Fortunately, model providers are starting to reflect this reality. OpenAI’s GPT-4/5 Prompting Guide and Anthropic’s Claude 4 Prompting Best Practices are becoming essential references for organisations building LLM-enabled workflows.

Both also provide evaluation tools – OpenAI’s Prompt Evaluator (GPT-5) and Anthropic’s Eval Tool – that help teams systematically test and validate their prompts to ensure these best practices are being met.

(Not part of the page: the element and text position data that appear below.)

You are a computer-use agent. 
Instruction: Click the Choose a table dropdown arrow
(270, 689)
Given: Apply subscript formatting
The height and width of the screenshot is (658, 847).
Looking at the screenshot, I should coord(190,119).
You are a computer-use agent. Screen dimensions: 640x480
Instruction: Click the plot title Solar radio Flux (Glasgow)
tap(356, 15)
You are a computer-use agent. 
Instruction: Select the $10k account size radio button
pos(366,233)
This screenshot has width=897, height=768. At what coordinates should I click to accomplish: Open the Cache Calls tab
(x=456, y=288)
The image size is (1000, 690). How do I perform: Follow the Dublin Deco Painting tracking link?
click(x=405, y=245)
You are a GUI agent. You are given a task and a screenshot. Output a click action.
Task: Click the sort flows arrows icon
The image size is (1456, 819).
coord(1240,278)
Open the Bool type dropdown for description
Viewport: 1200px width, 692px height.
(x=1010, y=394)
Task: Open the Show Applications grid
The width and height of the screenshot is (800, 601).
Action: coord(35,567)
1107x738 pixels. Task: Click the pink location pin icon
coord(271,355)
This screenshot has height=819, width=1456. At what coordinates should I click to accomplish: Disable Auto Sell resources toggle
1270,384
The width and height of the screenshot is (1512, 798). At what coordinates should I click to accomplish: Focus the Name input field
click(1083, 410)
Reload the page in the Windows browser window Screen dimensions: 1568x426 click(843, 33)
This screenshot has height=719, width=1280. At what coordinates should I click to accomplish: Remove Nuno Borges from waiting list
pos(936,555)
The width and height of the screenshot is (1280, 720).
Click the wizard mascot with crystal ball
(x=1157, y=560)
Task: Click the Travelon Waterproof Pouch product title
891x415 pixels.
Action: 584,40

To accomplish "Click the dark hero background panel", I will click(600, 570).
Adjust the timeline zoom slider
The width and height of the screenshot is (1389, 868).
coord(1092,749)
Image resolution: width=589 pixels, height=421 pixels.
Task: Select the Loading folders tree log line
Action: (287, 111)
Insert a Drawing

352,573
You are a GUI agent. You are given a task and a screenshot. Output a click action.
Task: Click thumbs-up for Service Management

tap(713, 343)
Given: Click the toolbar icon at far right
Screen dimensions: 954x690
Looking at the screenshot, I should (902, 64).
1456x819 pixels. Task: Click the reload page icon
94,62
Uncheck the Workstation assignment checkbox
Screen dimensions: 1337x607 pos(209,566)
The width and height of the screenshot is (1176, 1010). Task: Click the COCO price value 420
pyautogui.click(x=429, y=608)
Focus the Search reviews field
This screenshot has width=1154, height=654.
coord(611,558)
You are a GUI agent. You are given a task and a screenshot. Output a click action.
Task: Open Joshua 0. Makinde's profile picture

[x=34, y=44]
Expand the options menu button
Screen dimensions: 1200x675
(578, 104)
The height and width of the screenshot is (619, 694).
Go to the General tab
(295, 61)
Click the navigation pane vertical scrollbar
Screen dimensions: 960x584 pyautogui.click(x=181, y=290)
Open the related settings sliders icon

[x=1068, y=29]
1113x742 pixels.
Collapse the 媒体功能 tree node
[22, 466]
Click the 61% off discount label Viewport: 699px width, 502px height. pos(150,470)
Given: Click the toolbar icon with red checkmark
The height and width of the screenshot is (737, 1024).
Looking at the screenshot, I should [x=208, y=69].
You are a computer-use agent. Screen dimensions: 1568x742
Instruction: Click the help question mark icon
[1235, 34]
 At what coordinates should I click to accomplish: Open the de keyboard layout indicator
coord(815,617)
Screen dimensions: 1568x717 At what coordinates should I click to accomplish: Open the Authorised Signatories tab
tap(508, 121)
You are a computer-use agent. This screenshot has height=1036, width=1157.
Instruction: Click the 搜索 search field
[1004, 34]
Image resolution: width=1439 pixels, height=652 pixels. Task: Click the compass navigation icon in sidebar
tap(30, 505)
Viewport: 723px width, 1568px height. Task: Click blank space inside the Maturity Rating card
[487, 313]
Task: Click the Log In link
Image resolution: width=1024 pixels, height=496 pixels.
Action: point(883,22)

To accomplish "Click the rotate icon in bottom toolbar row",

Why prompt evaluations matter more than ever

As models evolve, intuition alone is no longer enough to ensure prompts remain effective. At Instil, we have already seen this in practice. For a client developing an Intelligent Document Processing proof-of-concept, we implemented prompt evaluation suites directly into their CI/CD pipeline.

These suites use an LLM-as-judge approach where a secondary model verifies behaviour across use cases and flags subtle regressions before changes reach production. This gives us confidence that prompts still deliver the right outcomes even as we iterate quickly.

Crucially, these evaluations aren’t just for minor tweaks. They become indispensable during bigger shifts, such as migrating from one model generation to another, where regressions are otherwise difficult to detect until it’s too late.

Looking ahead

Prompting has always required adaptation. Already with models like o3 and GPT-4o you couldn’t rely on a single universal style. With GPT-5, this shift is even more pronounced: what works today may fail tomorrow, and intuition alone is no longer sufficient. Continuous benchmarking and rigorous evaluation are now essential to keep pace with the speed of change.

For organisations building with LLMs, the next step is straightforward but urgent: invest in structured prompt evaluation and make it part of your software pipeline. Those that do will safeguard reliability, ease the pain of migrations like that of GPT-4o to GPT-5, and accelerate adoption while staying ahead as the LLM landscape evolves.

Key Takeaways

Prompts aren’t transferrable – a single “universal prompt” won’t work across models. Each new frontier model (GPT-4o, GPT-5, Claude, etc.) demands its own approach.
Follow the model’s guidance – use the official prompting best practices (OpenAI, Anthropic, etc.) as your baseline when architecting instructions.
Document and evaluate – treat prompts like code: document intended functionality and continuously test them with evaluation suites. These act as regression tests, easing migrations and reducing risk.